You'll need an active filter to get the necessary steep slopes and there's no free lunch with filters, there are nearly always trade off between steepness of the filters and out of band anomalies (not to mention phase anomalies).  There is tons of reading to be had on the subject all over the net.

Cheers,
Ruairi
 
 
thanks for the info...
is it possible to achieve 24db cut passive HPF then... with that above HPF  calculator, i think i am only cutting 6db...

 
Time to get reading.....

This is one of the first links that comes to mind, there are hundreds of places to read up on this.

http://sound.westhost.com/articles/active-filters.htm#intro

Enjoy!
Ruairi
 
cheers,
got it :)
there is a nice calculator too

http://www-users.cs.york.ac.uk/~fisher/lcfilter/
 
You'll need an active filter to get the necessary steep slopes.

No, you can also design higher order passive filters with high Q. But you need inductors--not usually something which we want nowadays, particularly if they are above some uH.

For active filters I can recommend this online calculator:

http://www.beis.de/Elektronik/Filter/Filter.html

Samuel
 
penguin said:
passive  ......almost like a wall, if possible...

is it possible to achieve 24db cut passive HPF then... with that above HPF  calculator, i think i am only cutting 6db...


Having a brickwall like response is hard enough with active techniques. You have to be really a hot filter designer to be able to do it passively. However, as Samuel pointed out you will need inductors to do it. You won't see very many examples of passive filter in that sort of response. I only remember one example in my IEEE transactions that I think gave 36dB but the inductor values are not something that you could find off the shelf. Unfortunately all of my books are boxed and stored at the moment. I'll have quick ramage to see if I can get to it. If I do I'll scan the schematic and post it.

I am sure when you read more about the filter theory you'll realise that 26dB slope not necessarily means a brick wall like response.
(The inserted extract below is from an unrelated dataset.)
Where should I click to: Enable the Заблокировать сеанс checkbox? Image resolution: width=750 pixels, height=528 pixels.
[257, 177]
You can have that easily by cascading four single pole RC network but with a very droopy result. The key is the mathematical relation between the poles.
 
message taken :) inductors will be a huge problem...
better of with an active design...
 
> sharper cut for my passive HPF... passive - line level signal - 100hz - almost like a wall, if possible,  i like play around with its sharpness

A simple R-C filter is 6dB/octave max, with a soft corner.
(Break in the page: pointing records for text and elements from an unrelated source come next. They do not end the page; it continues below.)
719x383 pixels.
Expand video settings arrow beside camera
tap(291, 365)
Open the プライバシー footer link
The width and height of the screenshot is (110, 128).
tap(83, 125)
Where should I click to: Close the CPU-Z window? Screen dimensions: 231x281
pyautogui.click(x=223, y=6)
Cascaded R-C gets steeper way-down, but still a very soft corner.

We can bump the corner with amplifiers. That's cheating. It used to be expensive.

We can get "any" filter shape with passive components. Loudspeaker crossovers only skim the surface. There are fat books on the topic. Very steep filters need very many very good components.
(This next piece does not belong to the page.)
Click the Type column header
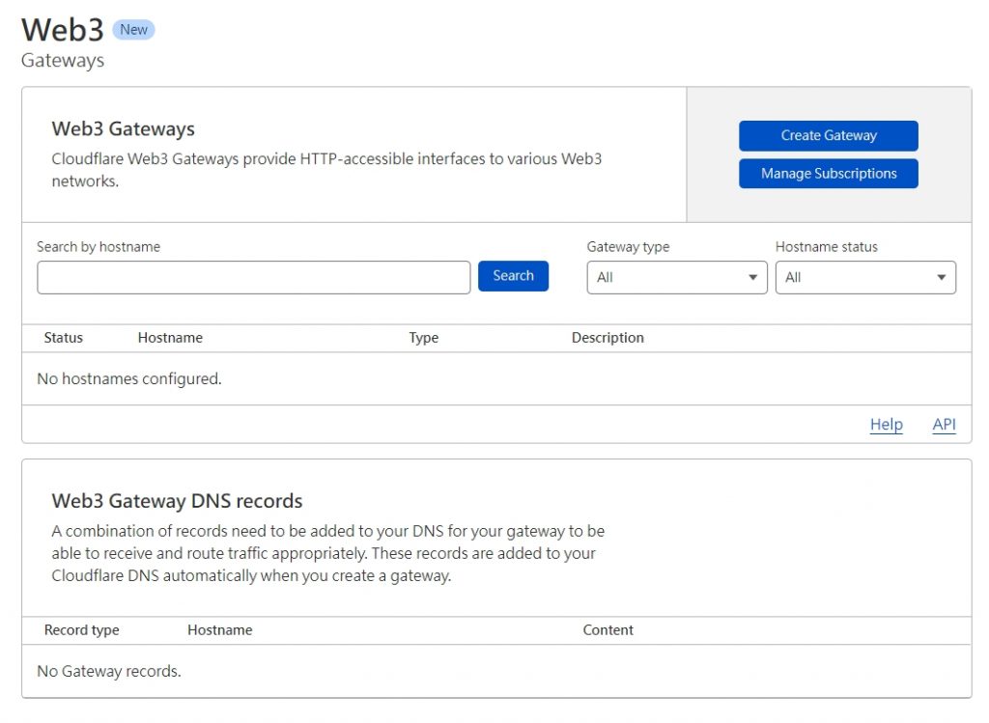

How steep does audio really need? If your material is "normal/flat", anything over about 10dB/octave is not much more useful due to masking. OTOH, sometimes we have to take garbage. Truck rumble leaking through the walls, a bass-amp that booms 70Hz.

There is a class of "passive" passive filters which really depend on "excess amplification". Since amplification is now cheap, we often have <1K sources driving >10K loads, We can tap some of this "excess" to simplify filter design.

69dyco.jpg


The choke will likely cost $10, and the cap close to a buck. Need two each. The chokes will want to suck all the hum in the room. The choke might distort, though the most available ones are OT and B+ filter units which won't be strained here. OTOH, a dual opamp is $0.50, resistors almost free, and active-filter caps can be scaled to dime-price.